=== SOURCE DATA ===
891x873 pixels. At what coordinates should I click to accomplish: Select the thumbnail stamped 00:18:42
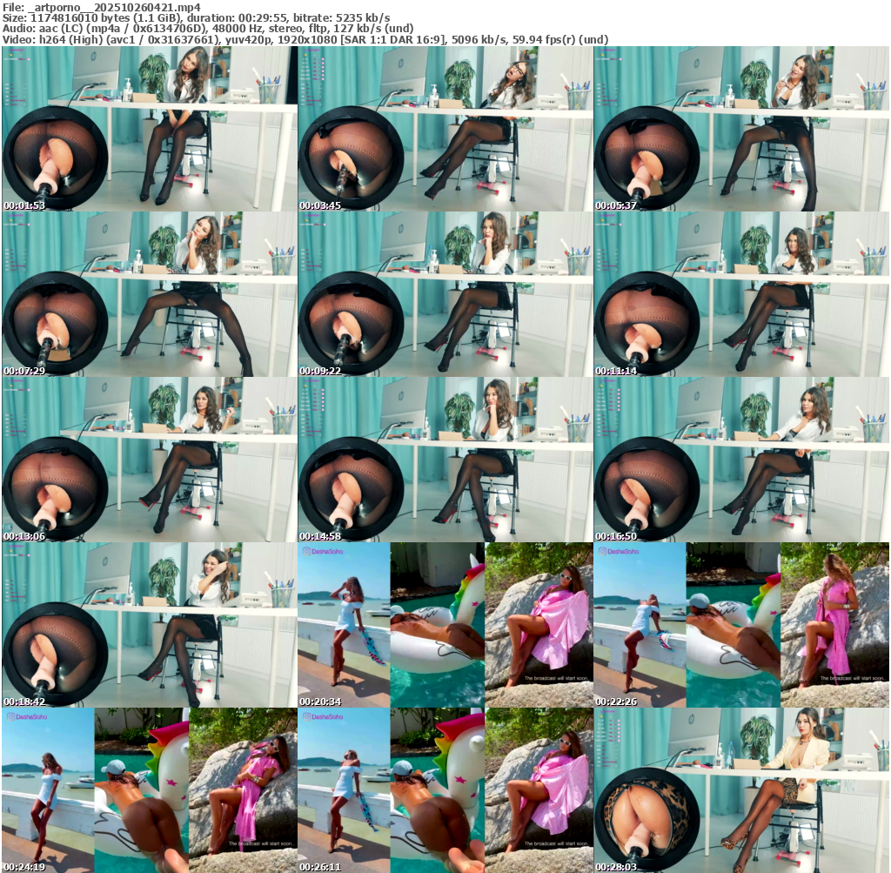tap(149, 625)
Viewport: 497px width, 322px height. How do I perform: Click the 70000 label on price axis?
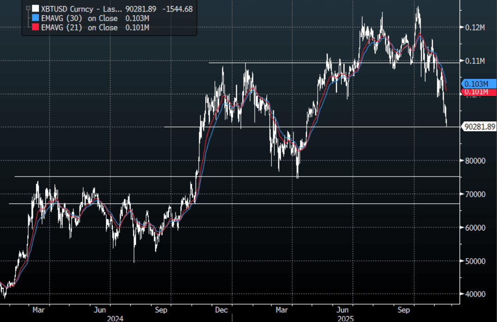click(475, 194)
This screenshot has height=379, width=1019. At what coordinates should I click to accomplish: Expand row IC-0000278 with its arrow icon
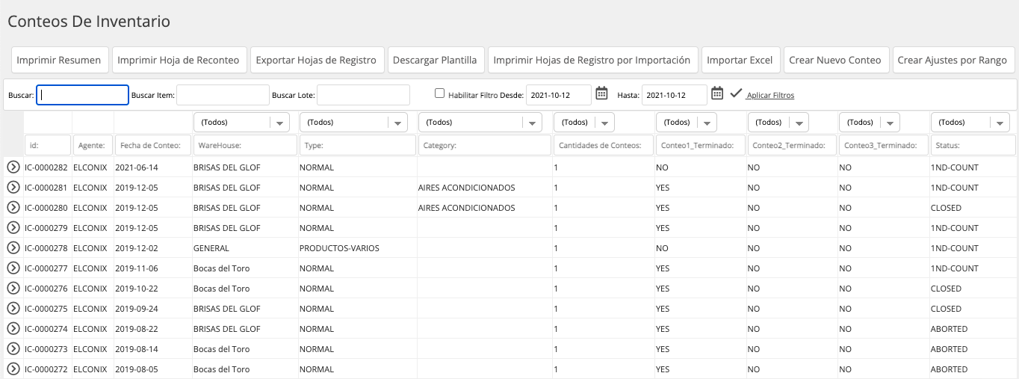click(x=13, y=248)
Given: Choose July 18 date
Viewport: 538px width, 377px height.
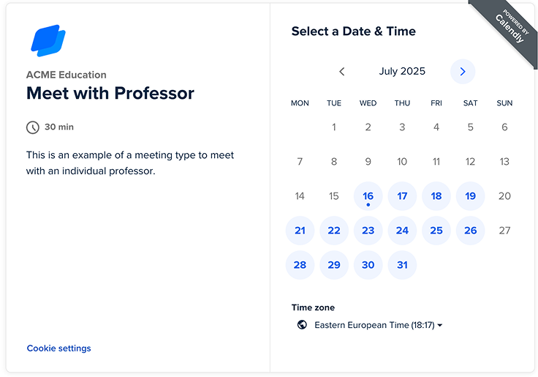Looking at the screenshot, I should pyautogui.click(x=436, y=196).
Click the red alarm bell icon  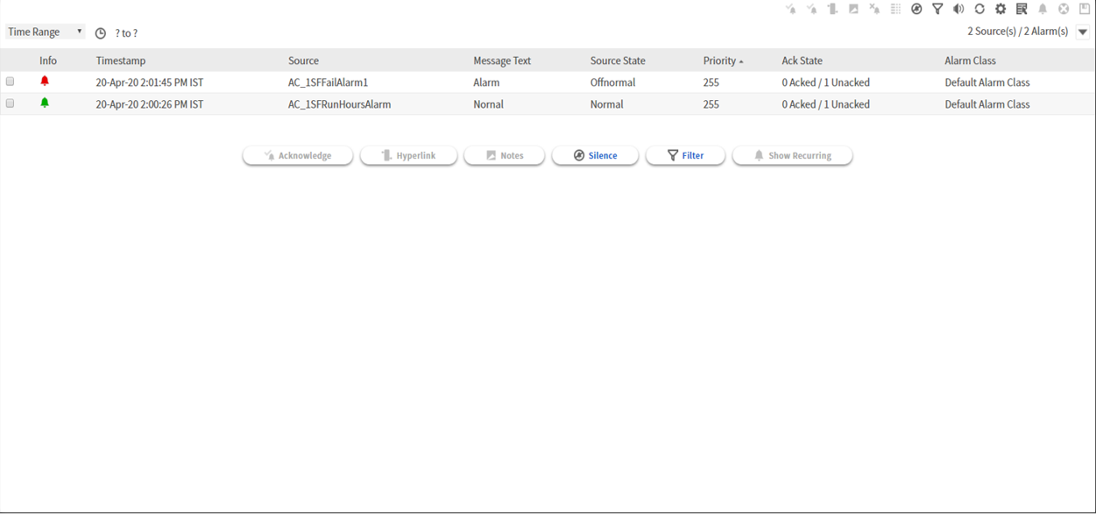pos(45,82)
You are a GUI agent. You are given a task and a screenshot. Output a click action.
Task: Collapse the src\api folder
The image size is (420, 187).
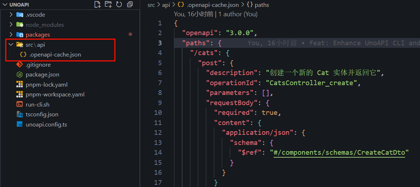point(11,45)
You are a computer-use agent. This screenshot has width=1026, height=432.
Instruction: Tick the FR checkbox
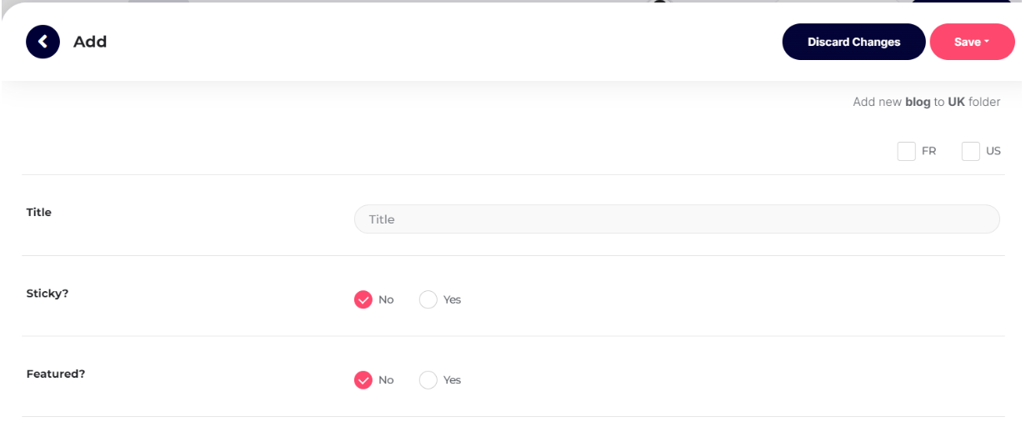click(907, 151)
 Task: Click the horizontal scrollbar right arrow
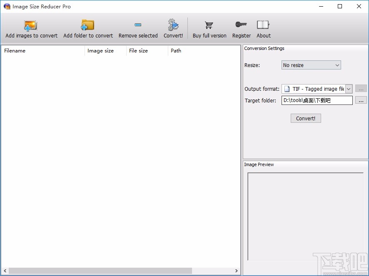coord(237,271)
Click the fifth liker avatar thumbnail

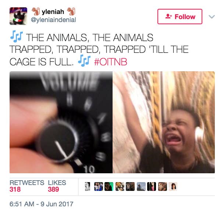[x=130, y=187]
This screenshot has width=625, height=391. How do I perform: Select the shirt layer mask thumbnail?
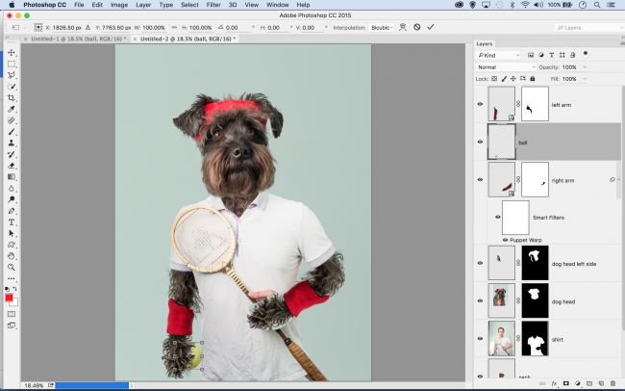[535, 339]
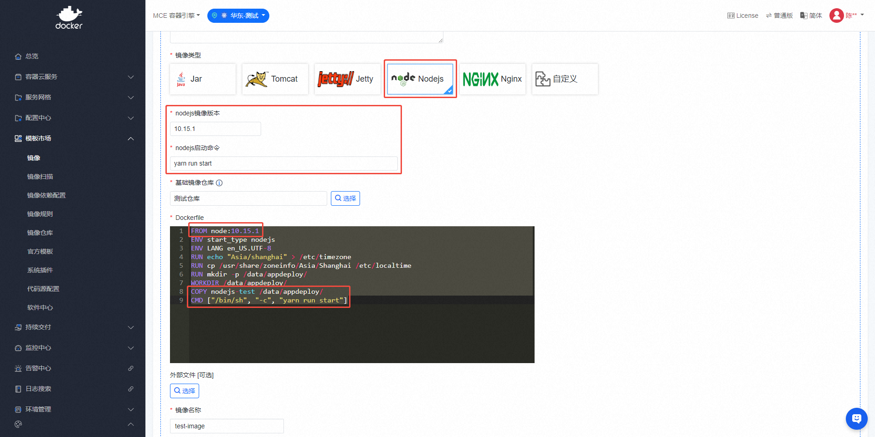Choose the Nginx image type
This screenshot has height=437, width=875.
492,79
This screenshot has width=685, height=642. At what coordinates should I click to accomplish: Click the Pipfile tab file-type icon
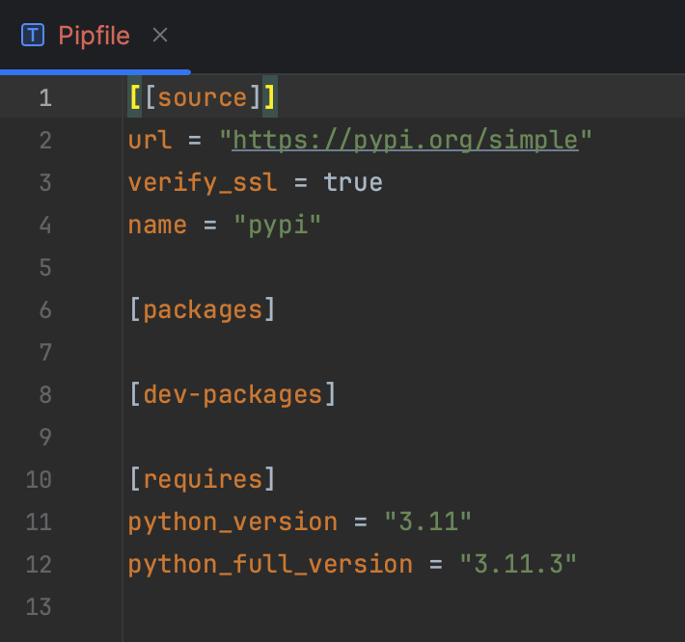point(34,36)

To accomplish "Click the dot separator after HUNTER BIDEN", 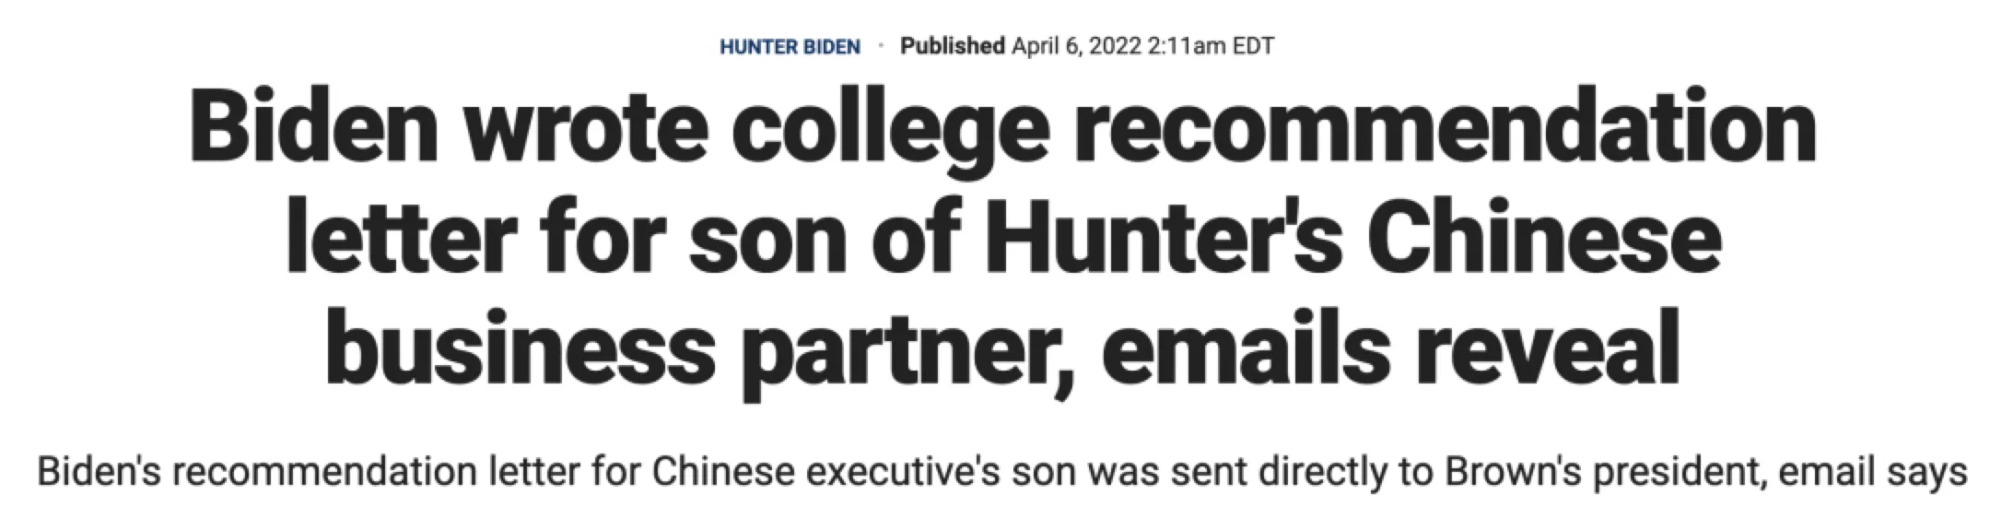I will (881, 45).
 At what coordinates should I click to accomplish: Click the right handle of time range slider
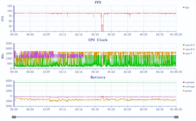click(x=176, y=117)
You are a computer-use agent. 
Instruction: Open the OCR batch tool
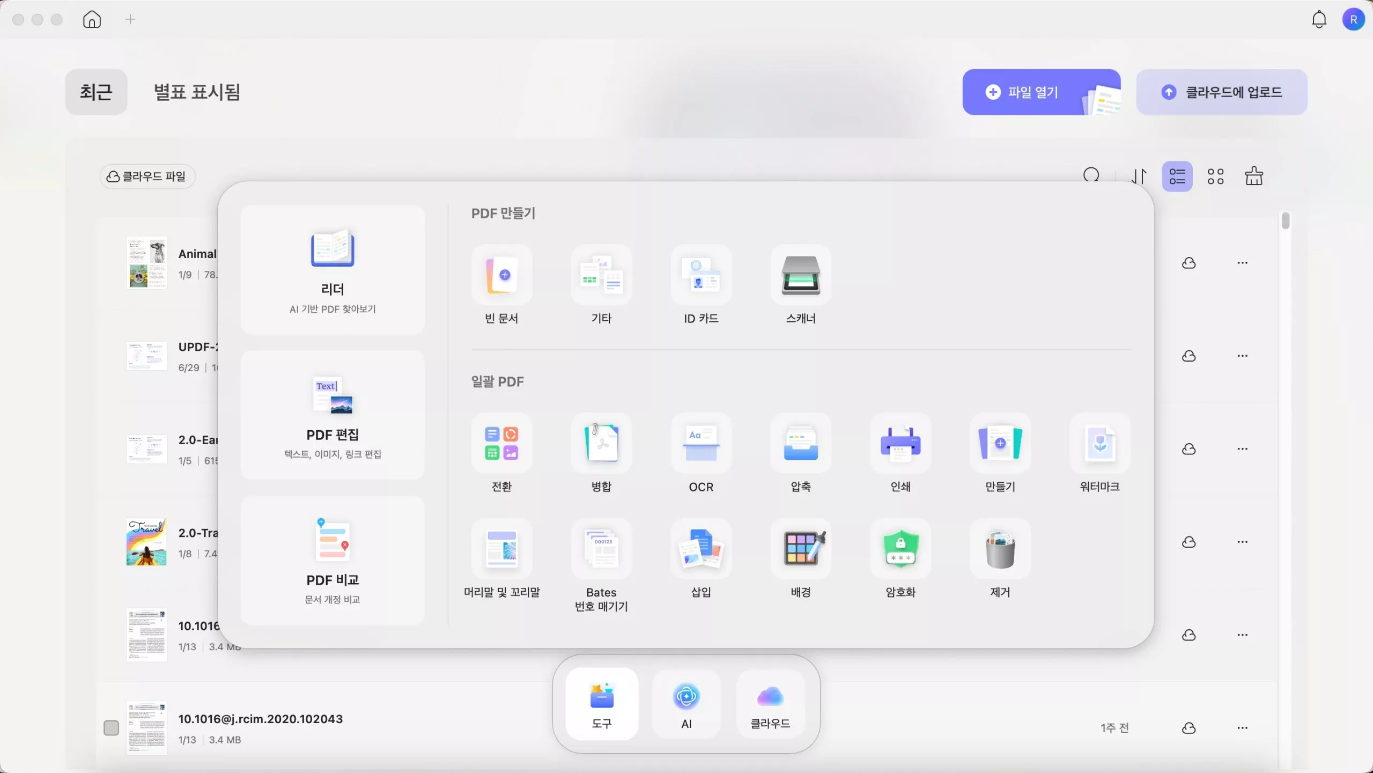[x=701, y=444]
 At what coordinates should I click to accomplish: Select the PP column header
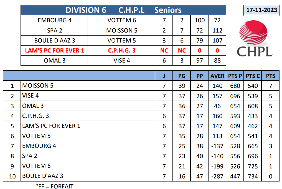coord(199,76)
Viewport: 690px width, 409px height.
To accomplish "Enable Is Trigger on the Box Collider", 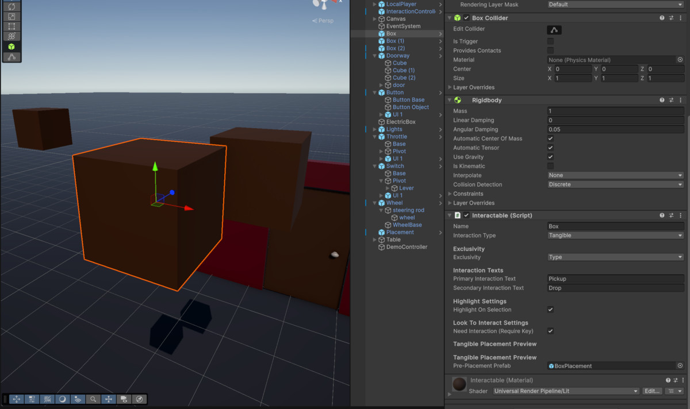I will (550, 41).
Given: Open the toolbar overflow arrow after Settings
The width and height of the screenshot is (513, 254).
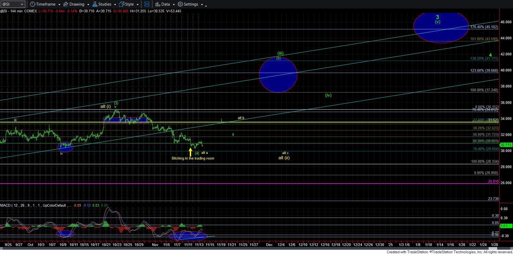Looking at the screenshot, I should [x=206, y=5].
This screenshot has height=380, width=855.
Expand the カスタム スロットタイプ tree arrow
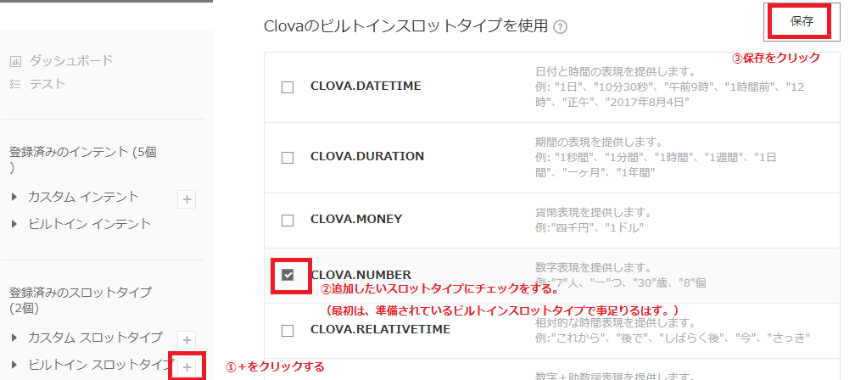point(14,338)
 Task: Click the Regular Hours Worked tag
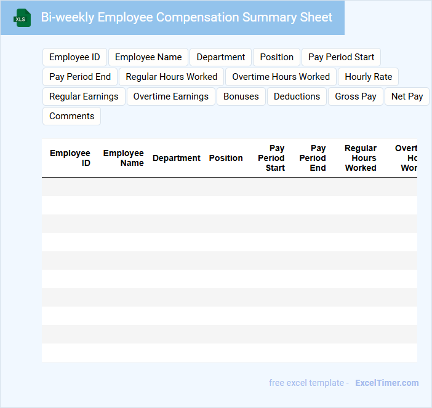pyautogui.click(x=171, y=77)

=== EXERCISE PROMPT ===
Collect each line of the items above that contains the string "computer", and treat uppercase and lowercase letters as different.

=== EXPECTED ANSWER ===
You are a computer-use agent. This screenshot has width=1026, height=432.
You are a computer-use agent. 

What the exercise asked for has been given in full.